Her first collection, Art of Escape (Carcanet, 2020) was described in the Guardian as a collection which ‘encourages us to democratise our attention and empathy’. Her new collection, Scale, will be published by Carcanet in July 2022. She is an Associate Professor of English and a Fellow of Pembroke College, and enjoys cooking (with saffron!)

Andrew Hadfield FBA
Andrew is Professor of English at the University of Sussex. He is the author of a number of books about the English Renaissance and Reformation, including, Edmund Spenser: A Life (2012), Lying in Early Modern English Literature and Culture: From the Oath of Supremacy to the Oath of Allegiance (2017) and Literature and Class from the Peasants’ Revolt to the French Revolution (2021). A second edition of the anthology, Amazons, Savages and Machiavels: Travel and Colonial Writing in English, 1550-1630, co-edited with Matthew Dimmock, will appear later this year, as will Thomas Nashe and Late Elizabethan Writing.

Bonnie Lander Johnson
Bonnie is Fellow of Newnham College. Her academic books on early modern literature and culture are Chastity in Early Stuart Literature and CultureBlood Matters, The Cambridge Handbook to Literature and Plants and Shakespeare’s Botany.

María José Sevilla
María is a Spanish writer and cook who is an expert in Spanish gastronomy and wine.
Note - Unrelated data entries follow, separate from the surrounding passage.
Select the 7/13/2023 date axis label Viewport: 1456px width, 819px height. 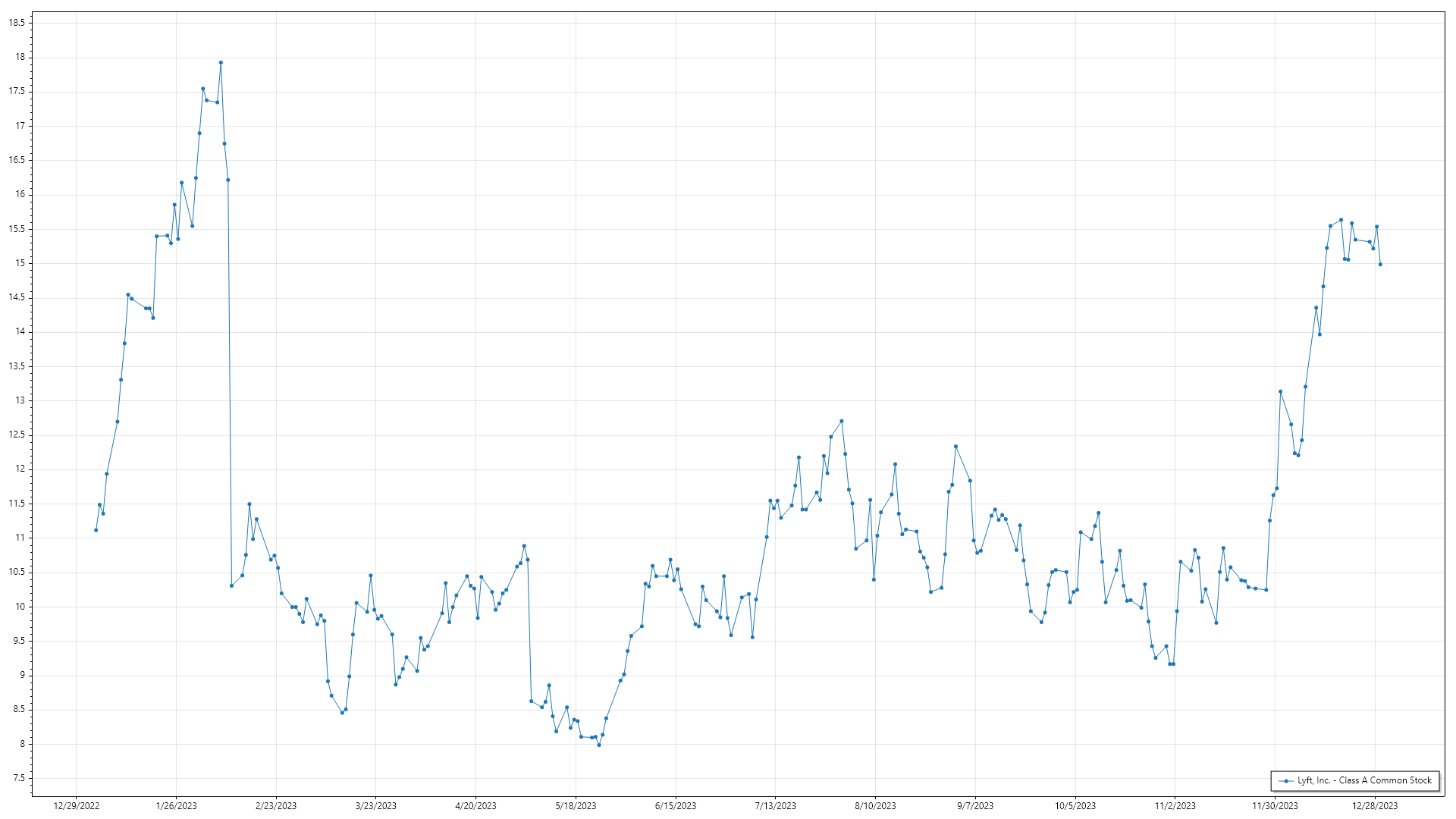point(775,805)
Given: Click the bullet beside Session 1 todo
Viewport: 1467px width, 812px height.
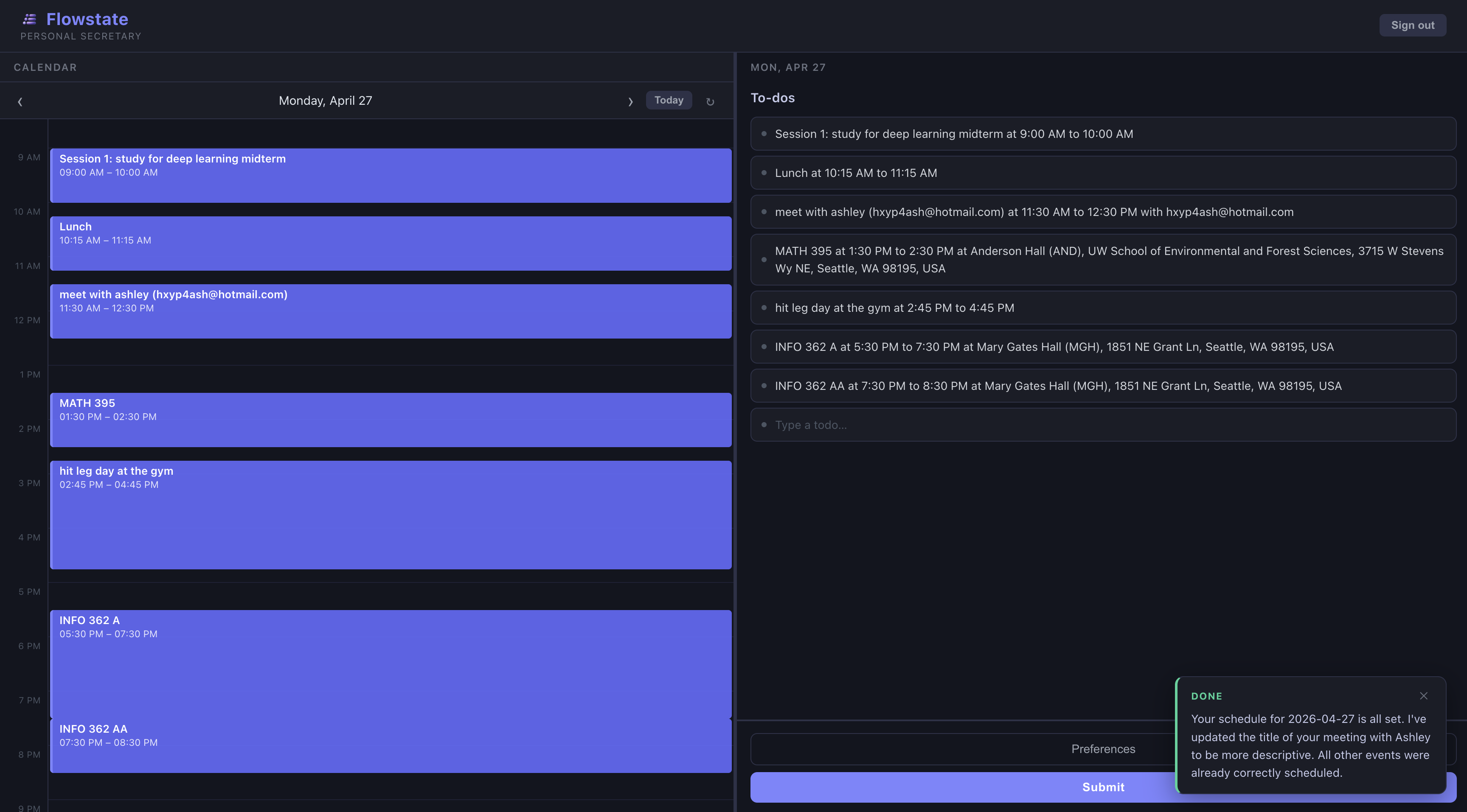Looking at the screenshot, I should (x=764, y=134).
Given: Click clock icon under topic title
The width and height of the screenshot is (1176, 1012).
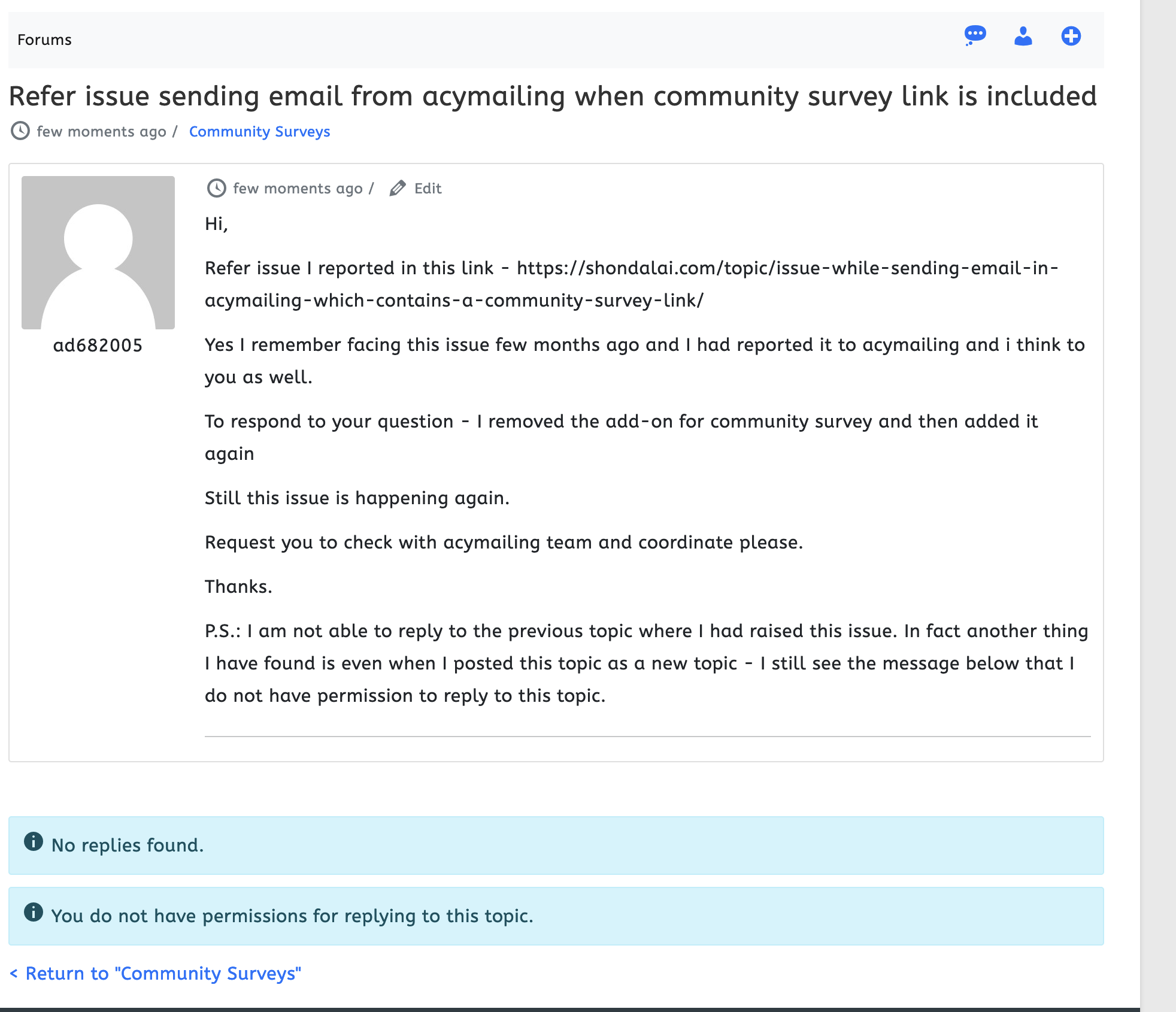Looking at the screenshot, I should pyautogui.click(x=20, y=131).
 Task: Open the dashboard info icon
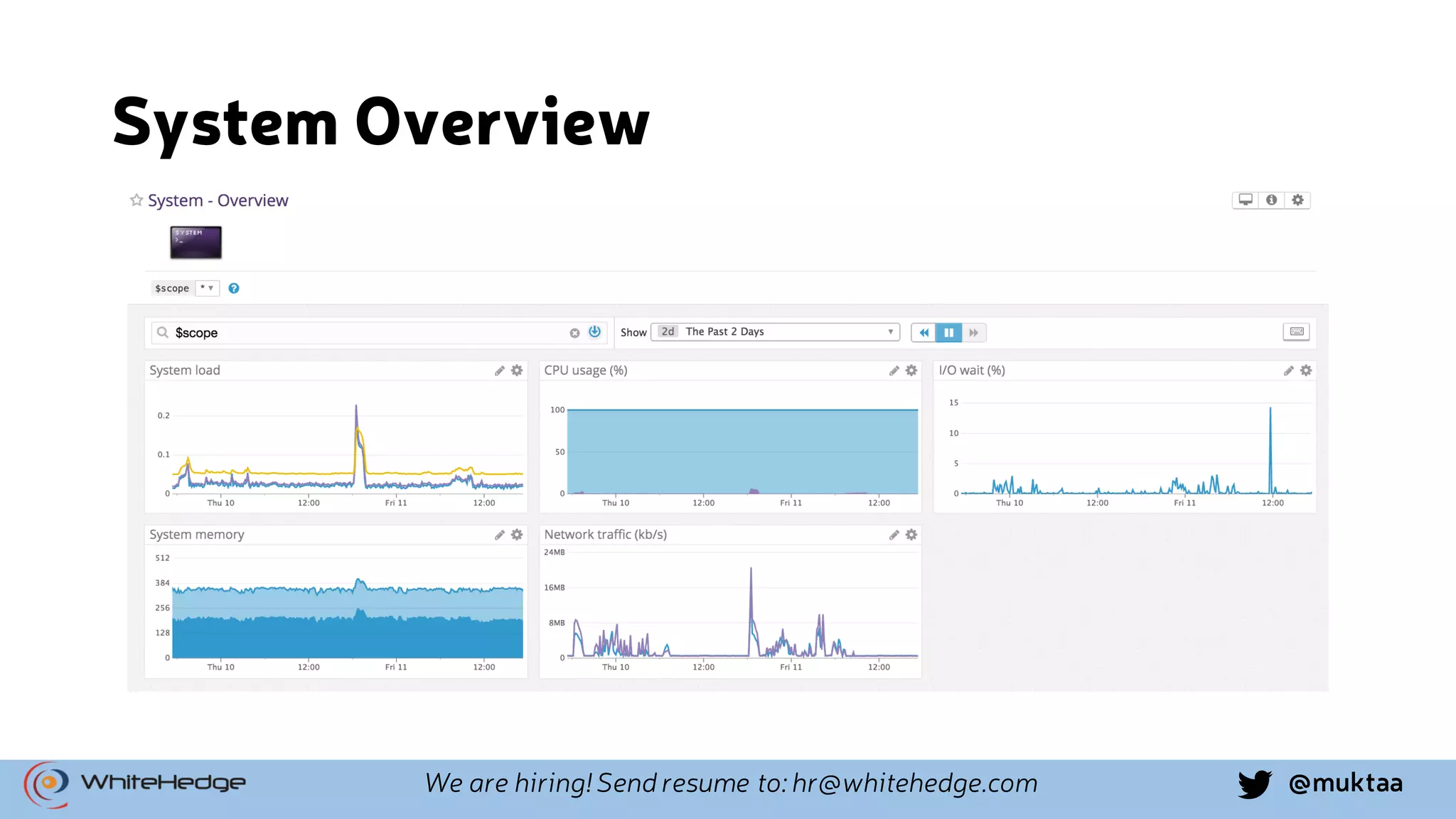(1271, 200)
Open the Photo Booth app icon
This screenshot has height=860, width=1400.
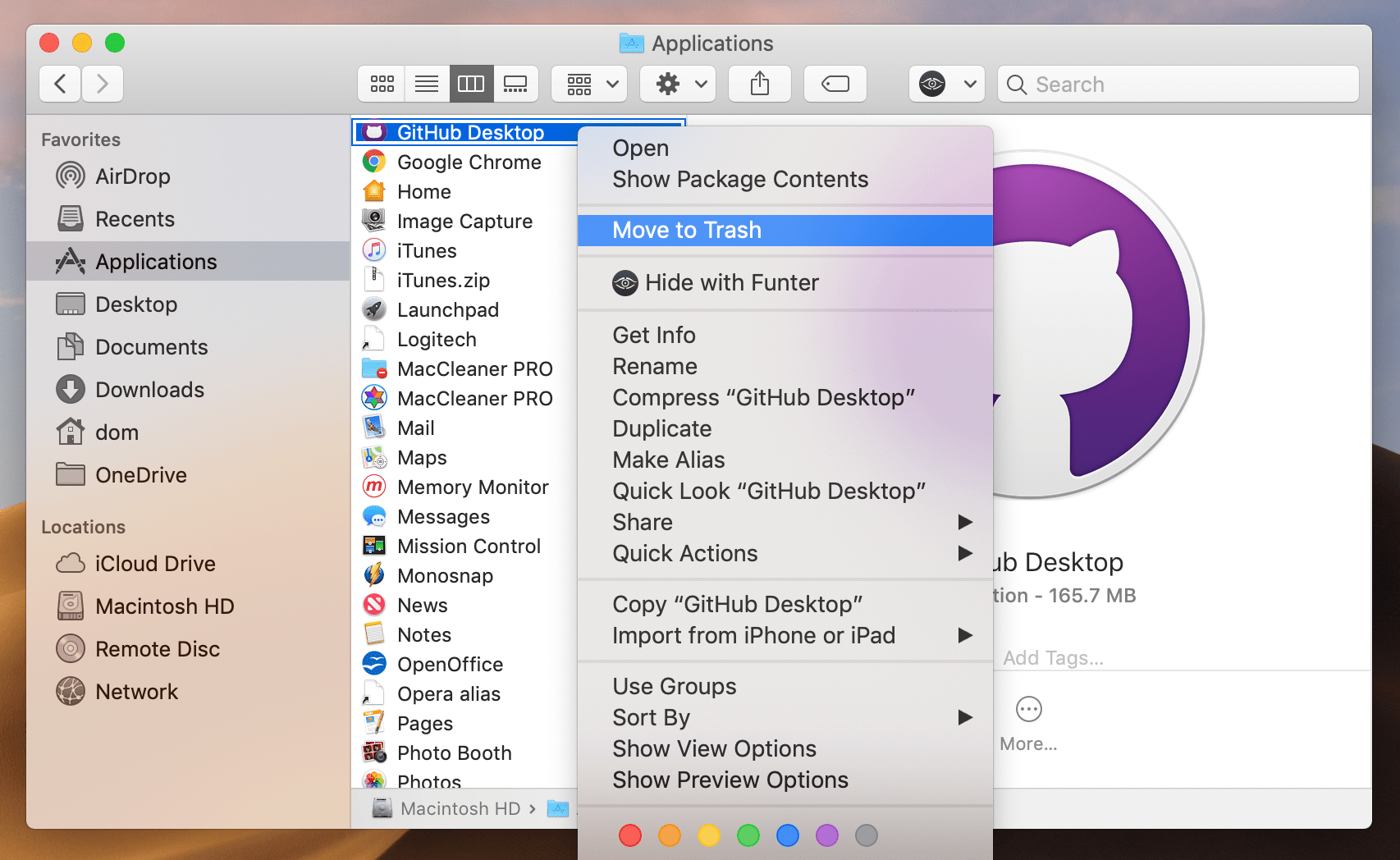374,752
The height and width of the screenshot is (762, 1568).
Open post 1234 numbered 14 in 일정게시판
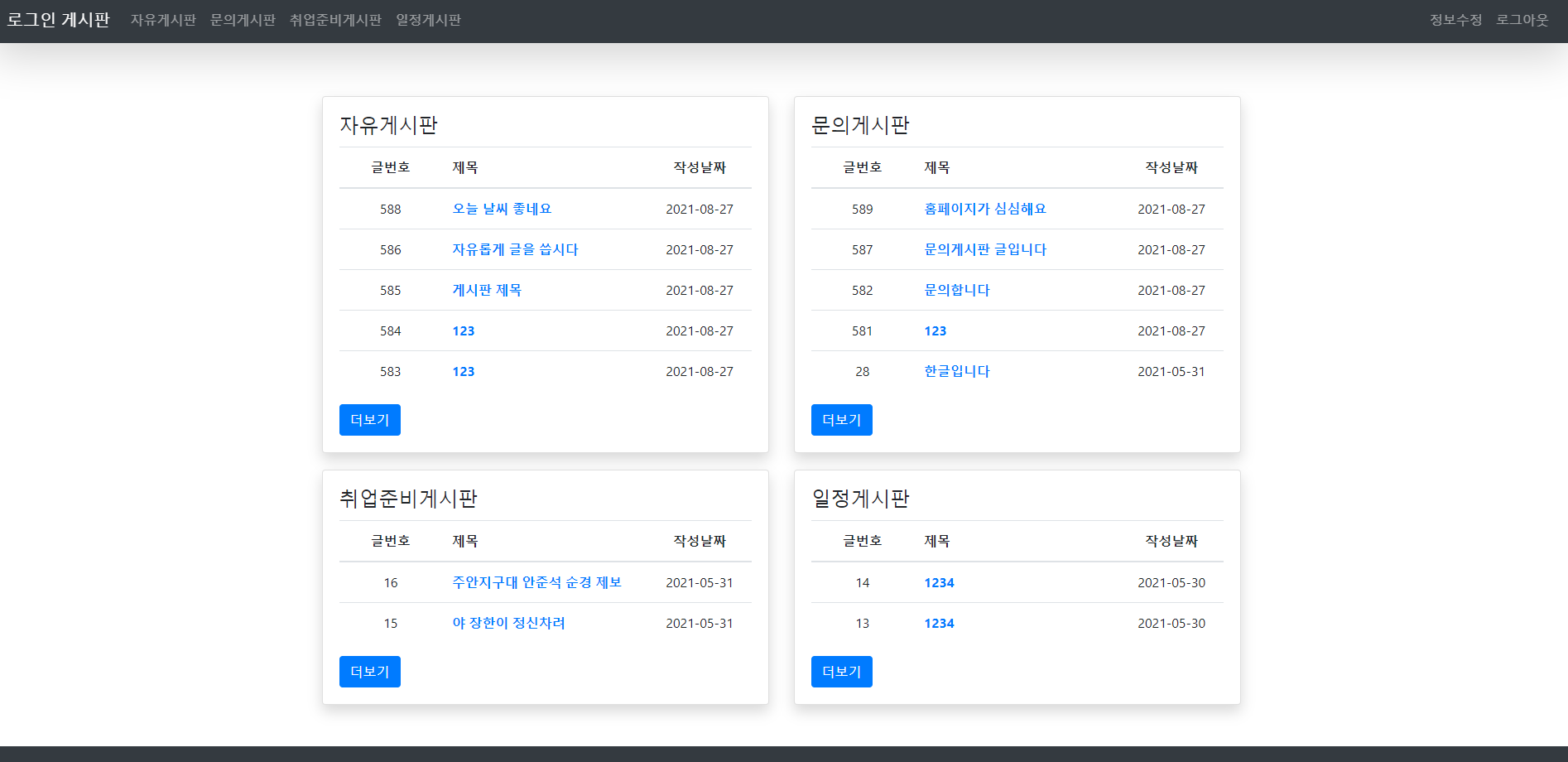coord(939,582)
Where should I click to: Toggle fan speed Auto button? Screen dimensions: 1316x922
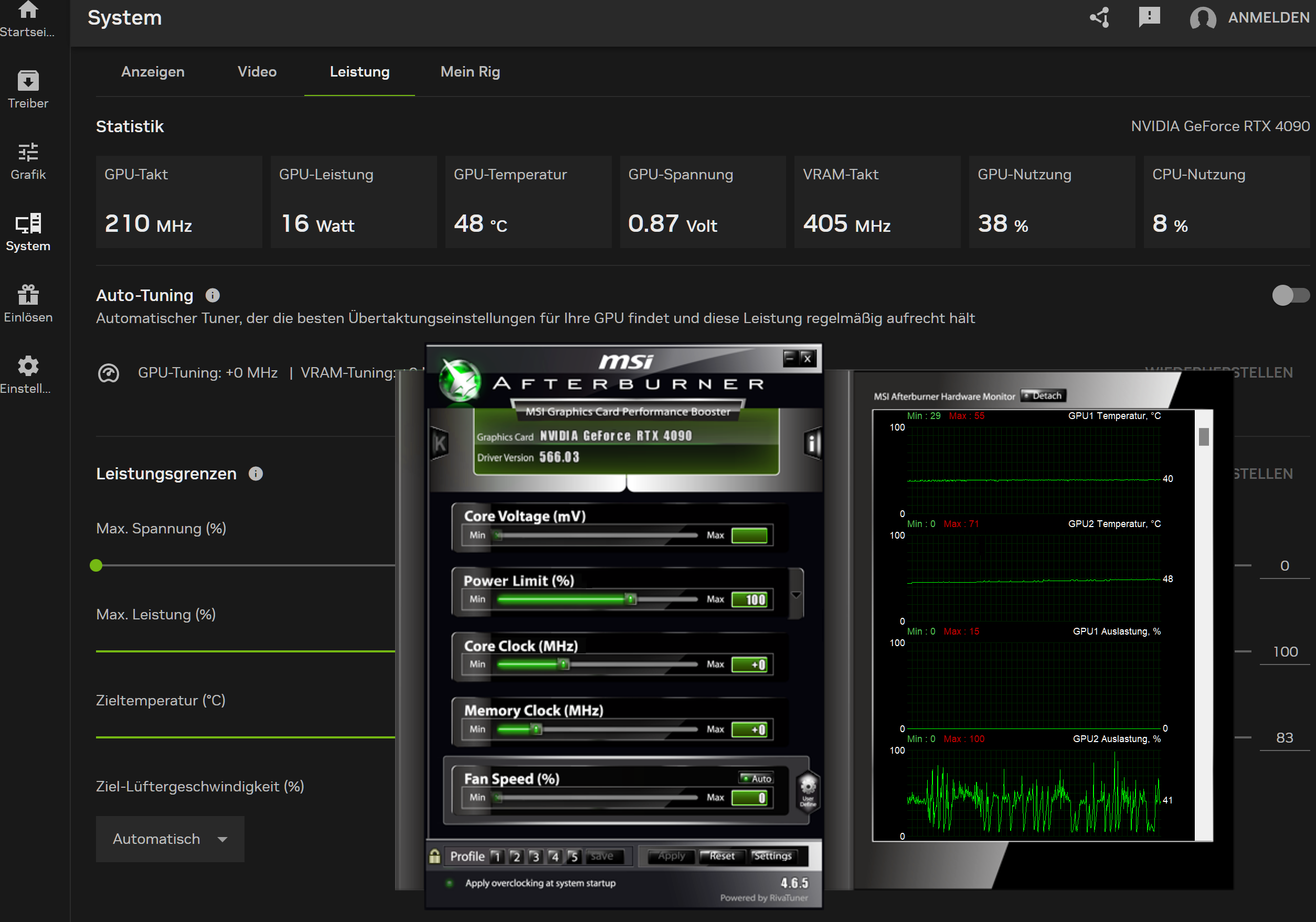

Early in her career she moved from Spain to England where she has spent most of her professional life; she now divides her time between London and the Sierra de Aracena in Andalusia. Her first book Life and Food in the Basque Country (1989) described her travels through the region’s different areas and considered how its inhabitants reflect their identity in their food. It was followed by  Spain on a Plate: Spanish Regional Cookery (1992) and Mediterranean Flavours, Savouring the Sun (1997). From 1998 to 2018, Sevilla headed the Department “Foods from Spain”, later including ‘Wines from Spain”, of the Economic and Commercial Office of Spain in London. In 2019 she was described by The Drinks Business Magazine as one of the most influential woman in the Spanish Food and Wine Industry. Sevilla has worked as consultant, presenter and scriptwriter on several British TV series, including Spain on a Plate (BBC 1992), six films showing the diversity of the Spanish ‘Cocinas’. For many years a member of the British Guild of Food Writers, she has participated in conferences in the US, Australia, Canada and Japan, and, for a number of years, was a visiting chef at the Culinary Institute of America. Sevilla’s most recent book, Delicioso, a History of Food in Spain was published in 2019 by Reaktion Books in their Food and Nations series.

Alice Wickenden
Having completed a collaborative PhD on Hans Sloane’s library with QMUL and the British Library, Alice Wickenden is now a Teaching Fellow in Early Modern English at Durham University. Her most recent academic publication is a study of the digital reconstruction of Sloane’s collection in Publishing History; she has also published poetry and creative nonfiction.